Environment shortcuts:

```bash
export GHOSTDQ_API_KEY=ghd_xxx
export GHOSTDQ_DATASET_ID=<uuid>
ghostdq run --file sales.csv --contract contract.yaml
```

---

## Exporting metrics

```python
from ghostdq import GhostDQClient

client = GhostDQClient(api_key="ghd_xxx", ingest_url="https://ghostdq.com/ingest")

# By dataset UUID (dashboard)
result = client.create_run(dataset_id="<uuid>", metrics=metrics)

# By dataset name (contract YAML)
result = client.create_run(dataset="sales", metrics=metrics)

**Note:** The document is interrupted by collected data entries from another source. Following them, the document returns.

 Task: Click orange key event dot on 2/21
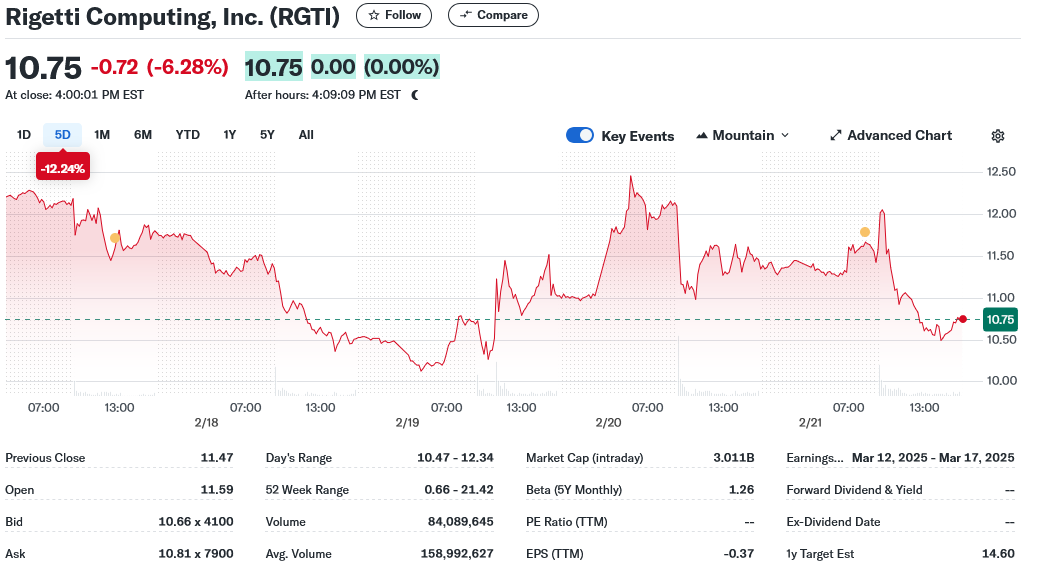click(x=865, y=232)
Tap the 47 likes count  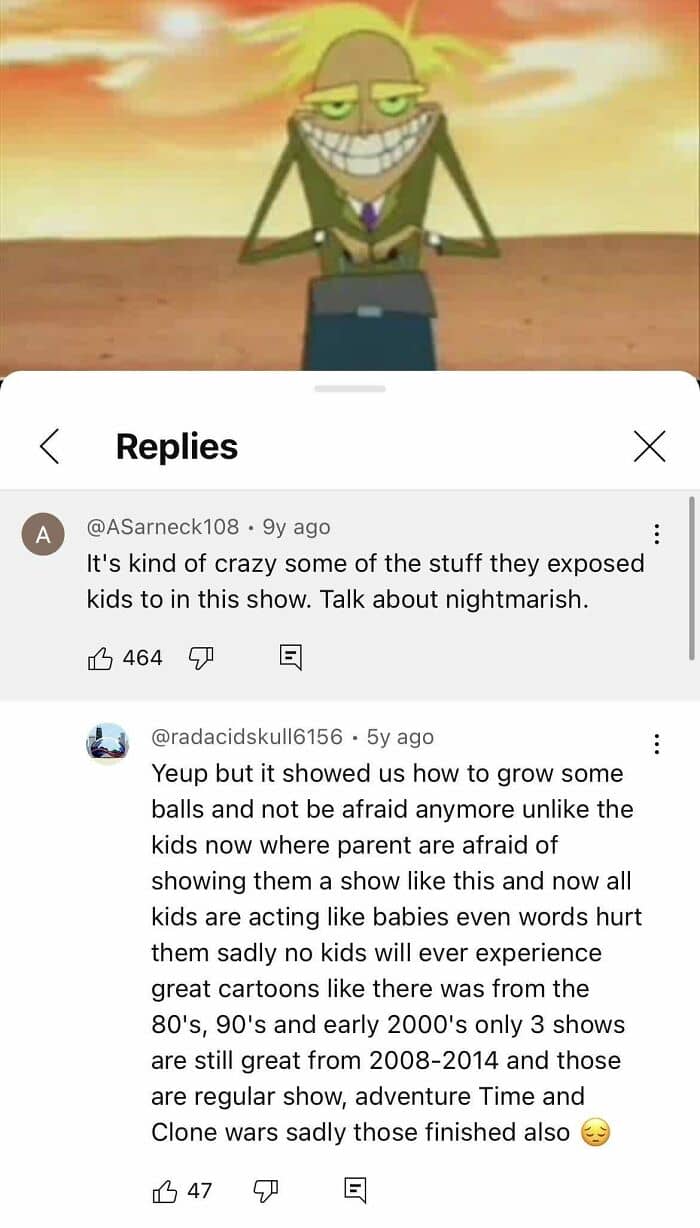[x=199, y=1190]
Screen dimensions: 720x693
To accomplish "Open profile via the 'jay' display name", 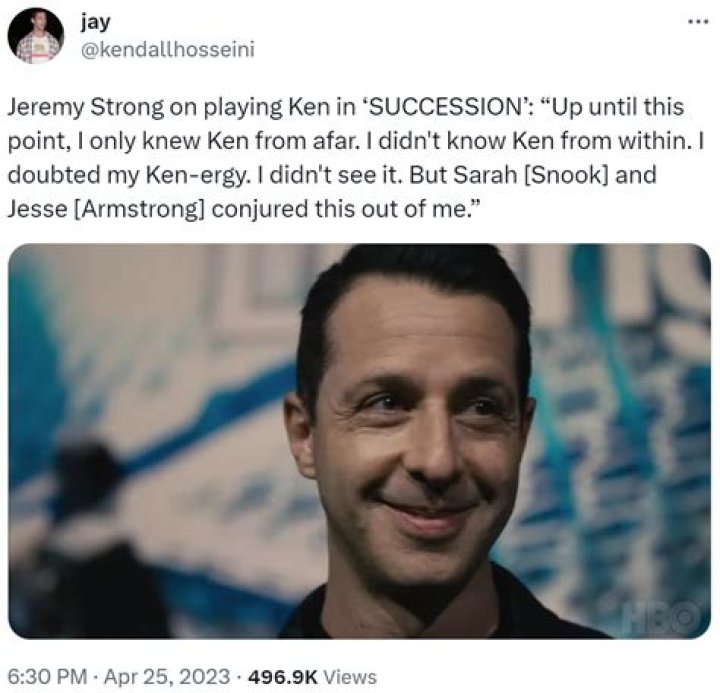I will click(96, 18).
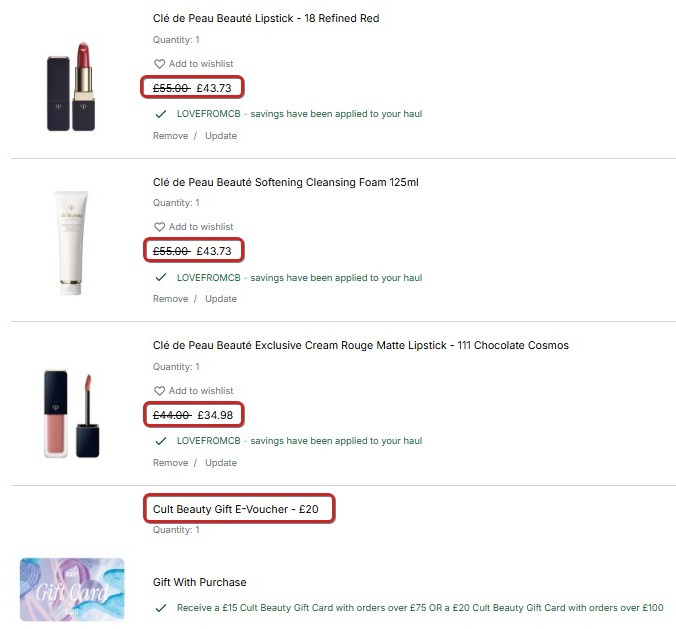The width and height of the screenshot is (676, 629).
Task: Remove the Chocolate Cosmos matte lipstick
Action: coord(170,463)
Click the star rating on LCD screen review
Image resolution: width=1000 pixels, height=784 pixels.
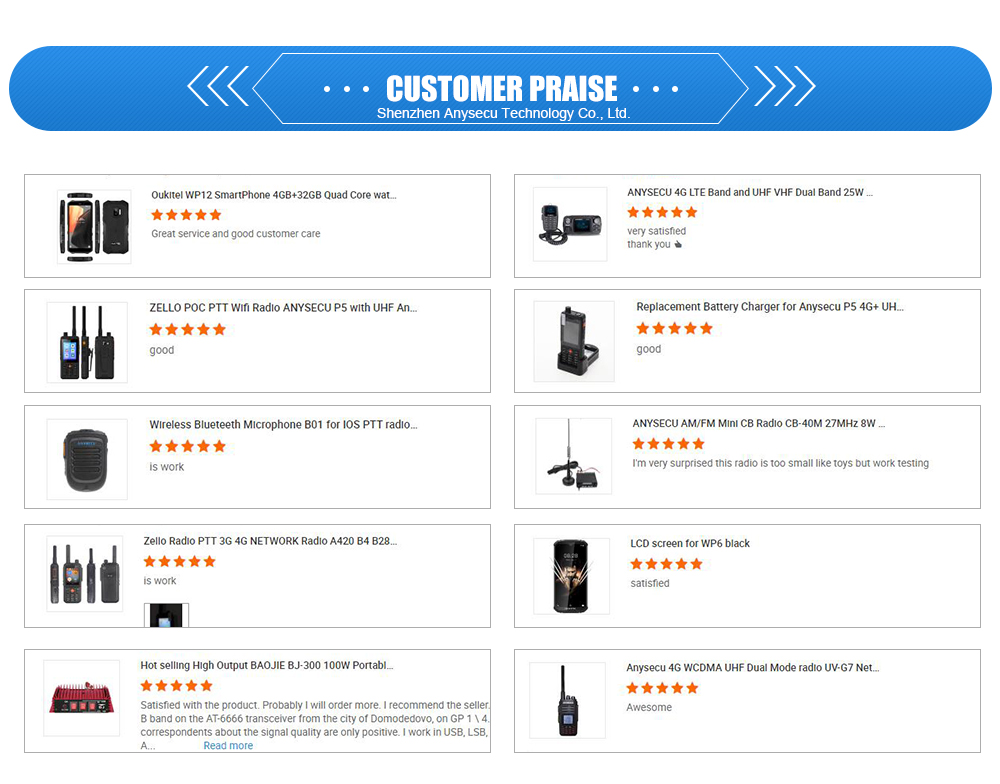(665, 564)
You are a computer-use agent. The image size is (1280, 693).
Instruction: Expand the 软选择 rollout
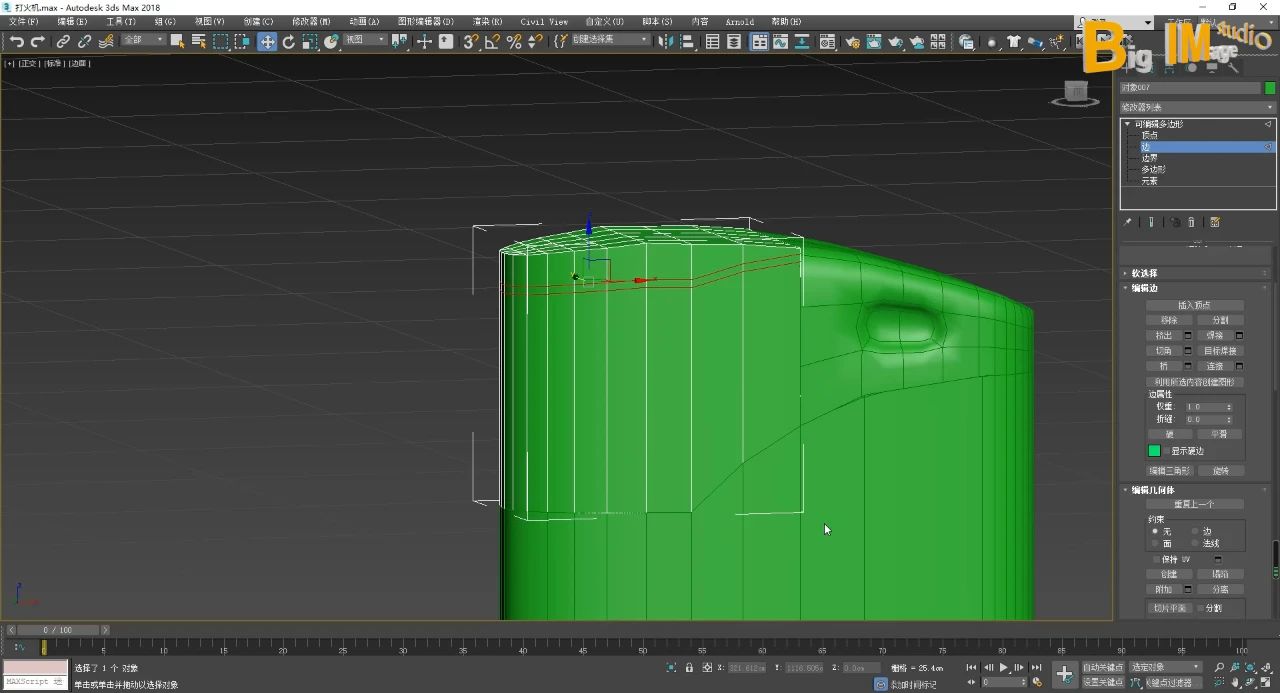point(1144,273)
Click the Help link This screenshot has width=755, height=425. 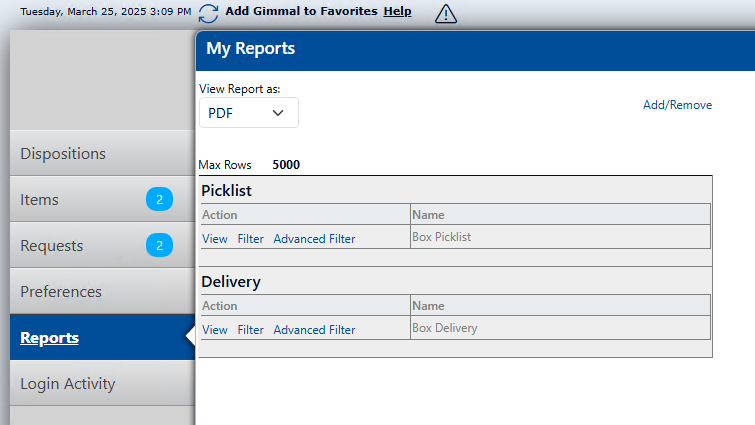[397, 11]
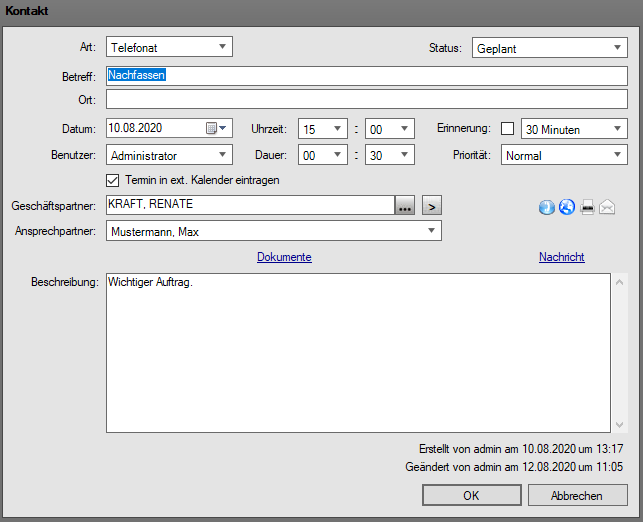This screenshot has width=643, height=522.
Task: Enable the Erinnerung checkbox
Action: point(507,128)
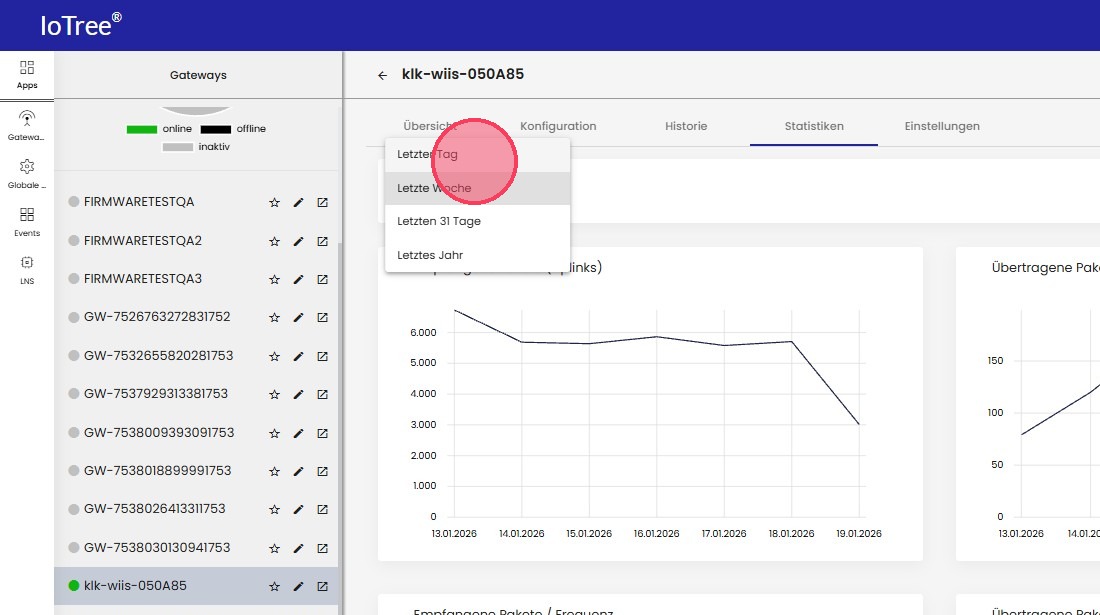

# Fetch contract from the API
yaml_text = client.get_contract_yaml("<uuid>")
```

---

## Choosing a backend

| Situation | Recommendation |
|-----------|----------------|
| You already have a pandas DataFrame | `compute_metrics(df, rules)` |
| Large CSV on disk | `compute_csv_streaming` or `compute_metrics_file(..., engine="streaming")` |
| Large Parquet on disk | `ArrowMetricsEngine` or `compute_metrics_file(..., engine="arrow")` |
| Polars pipeline | `PolarsMetricsEngine` |
| SQL / analytics stack with DuckDB | `DuckDBMetricsEngine` |
| Avro files | `read_file` + `compute_metrics` (pandas path) |
| CLI one-shot | `ghostdq run` with `--engine auto` (default) |

All backends produce the same metric key format expected by the GhostDQ Ingest API.

---

## Local development

Requires Python **3.10+**. From the repo root:

```bash
python3 -m venv .venv
source .venv/bin/activate
pip install -e ".[dev,fast]"
pytest tests
ruff check src tests
mypy src tests --ignore-missing-imports
```

Test layout mirrors the package:

```
tests/
├── contract/
├── reading/
├── metrics/
├── evaluation/
├── export/
└── cli/
```

---

## License & disclaimer

Licensed under [Apache License 2.0](LICENSE).

This software is provided **“as is”**, without warranty of any kind. You are responsible for evaluating whether it fits your use case and for any outcomes from using it. See the [LICENSE](LICENSE) for the full terms, including limitations of liability.